══ TRECHO DO TEXTO ══

Além dos ganhos econômicos e ambientais, o cultivo em consórcio estabeleceu uma nova forma de negociação da pluma. O algodão, que antes era vendido a preços mínimos para atravessadores, hoje é exportado para a Europa a preços superiores aos praticados no mercado e com garantia de compra. A negociação prévia com os compradores foi a alternativa encontrada para assegurar a produção. As culturas alimentares são para o consumo familiar e o excedente é comercializado em feiras orgânicas e mercadinhos da região. O sistema vem sendo adotado nos estados da Paraíba, Ceará, Rio Grande do Norte, Piauí e Pernambuco, onde oito associações de produtores já obtiveram o Selo do Sistema Brasileiro de Conformidade Orgânica em seus produtos de origem vegetal.
Para o pesquisador da Embrapa Algodão, entomologista Fábio Aquino de Albuquerque, o ganho em produtividade do algodão em consórcio em comparação com o sistema de monocultivo “não é tão significativo, mas é superior”. A diferença maior para produtor é no preço que é pago pela pluma agroecológica, além dos ganhos extras com as outras culturas escolhidas para o cultivo em consórcio.
“Na renda do produtor, temos um impacto maior porque como ele diversifica com outras culturas e agrega valor à produção. O gergelim é uma das culturas mais importantes no consórcio porque ocupa no máximo 10% da área, mas tem uma produção muito boa (cerca de 180 kg para cada 1 kg de semente plantada), se consideramos o pouco espaço que ela ocupa no campo, e praticamente não é atacada por pragas”, calcula o pesquisador. Hoje o quilo de gergelim é vendido a R$ 8,00.
Quanto mais diversificado, melhor
O sistema de cultivo em consórcio consiste no plantio de diversas culturas, distribuídas em faixas, num mesmo local. O pesquisador Fábio Aquino recomenda que para cada cinco faixas de algodão, sejam plantadas cinco faixas de outras culturas. “Quanto mais diversificado for o consórcio melhor para o controle de pragas, pois aumenta a biodiversidade fazendo com que as pragas do algodoeiro sejam controladas pelos seus inimigos naturais, mantendo o equilíbrio do ecossistema”, orienta.

═══

• _REQUISITOS DO EXERCÍCIO_
1. Responda sobre o texto do algodão em consórcio:
(a) Para onde o algodão é exportado hoje?
(b) Por quanto é vendido hoje o quilo do gergelim?
(c) Quantas faixas de outras culturas o pesquisador recomenda para cada cinco faixas de algodão?
2. Troque "gergelim" por "amendoim" no trecho do texto do algodão em consórcio que começa em "Para o pesquisador" e termina em "vendido a R$ 8,00.", e escreva esse trecho de novo.
Responda com base somente no texto.

══ CONTEÚDO DOS DADOS ══

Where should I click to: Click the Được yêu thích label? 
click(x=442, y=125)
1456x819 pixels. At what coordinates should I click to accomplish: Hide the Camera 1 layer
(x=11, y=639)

═══

• _SOLUÇÕES COMPLETAS_
1.
(a) Para a Europa.
(b) Por R$ 8,00.
(c) Cinco faixas.

2.
Para o pesquisador da Embrapa Algodão, entomologista Fábio Aquino de Albuquerque, o ganho em produtividade do algodão em consórcio em comparação com o sistema de monocultivo “não é tão significativo, mas é superior”. A diferença maior para produtor é no preço que é pago pela pluma agroecológica, além dos ganhos extras com as outras culturas escolhidas para o cultivo em consórcio.
“Na renda do produtor, temos um impacto maior porque como ele diversifica com outras culturas e agrega valor à produção. O amendoim é uma das culturas mais importantes no consórcio porque ocupa no máximo 10% da área, mas tem uma produção muito boa (cerca de 180 kg para cada 1 kg de semente plantada), se consideramos o pouco espaço que ela ocupa no campo, e praticamente não é atacada por pragas”, calcula o pesquisador. Hoje o quilo de amendoim é vendido a R$ 8,00.